## WORK INSTRUCTIONS
Return without change every line of the records, from the line containing "quality [264, 464]" through the end of the records.

============================================================

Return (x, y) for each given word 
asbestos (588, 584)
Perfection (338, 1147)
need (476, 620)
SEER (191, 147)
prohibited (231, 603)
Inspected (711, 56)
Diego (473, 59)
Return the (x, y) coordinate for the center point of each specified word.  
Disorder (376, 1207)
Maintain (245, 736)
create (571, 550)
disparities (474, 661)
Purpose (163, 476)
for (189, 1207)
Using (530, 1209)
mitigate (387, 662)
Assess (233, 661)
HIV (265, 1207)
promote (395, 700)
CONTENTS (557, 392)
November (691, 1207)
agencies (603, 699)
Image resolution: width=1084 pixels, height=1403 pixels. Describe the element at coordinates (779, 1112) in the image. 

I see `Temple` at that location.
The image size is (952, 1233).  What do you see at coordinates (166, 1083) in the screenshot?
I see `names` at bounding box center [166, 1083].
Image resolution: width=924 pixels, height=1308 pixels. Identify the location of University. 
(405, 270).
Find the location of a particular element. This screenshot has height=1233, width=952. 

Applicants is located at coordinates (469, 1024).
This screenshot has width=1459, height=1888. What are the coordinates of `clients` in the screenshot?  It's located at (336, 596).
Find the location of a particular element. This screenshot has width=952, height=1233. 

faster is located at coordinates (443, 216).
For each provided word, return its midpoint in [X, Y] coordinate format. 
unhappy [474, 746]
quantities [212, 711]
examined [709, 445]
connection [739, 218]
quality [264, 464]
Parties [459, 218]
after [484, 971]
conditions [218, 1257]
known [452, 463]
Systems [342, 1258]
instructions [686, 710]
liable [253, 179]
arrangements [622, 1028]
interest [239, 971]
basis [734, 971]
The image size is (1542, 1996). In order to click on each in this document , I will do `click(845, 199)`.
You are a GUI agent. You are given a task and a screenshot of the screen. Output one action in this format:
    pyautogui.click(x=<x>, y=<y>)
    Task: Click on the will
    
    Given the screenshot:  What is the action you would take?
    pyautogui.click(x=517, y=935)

============================================================

## RESPONSE TO THE EXERCISE
quality [264, 464]
Parties [459, 218]
after [484, 971]
conditions [218, 1257]
known [452, 463]
Systems [342, 1258]
instructions [686, 710]
liable [253, 179]
arrangements [622, 1028]
interest [239, 971]
basis [734, 971]
The image size is (1542, 1996). In order to click on each in this document , I will do `click(845, 199)`.
You are a GUI agent. You are given a task and a screenshot of the screen. Output one action in this format:
    pyautogui.click(x=<x>, y=<y>)
    Task: Click on the will
    
    Given the screenshot:  What is the action you would take?
    pyautogui.click(x=517, y=935)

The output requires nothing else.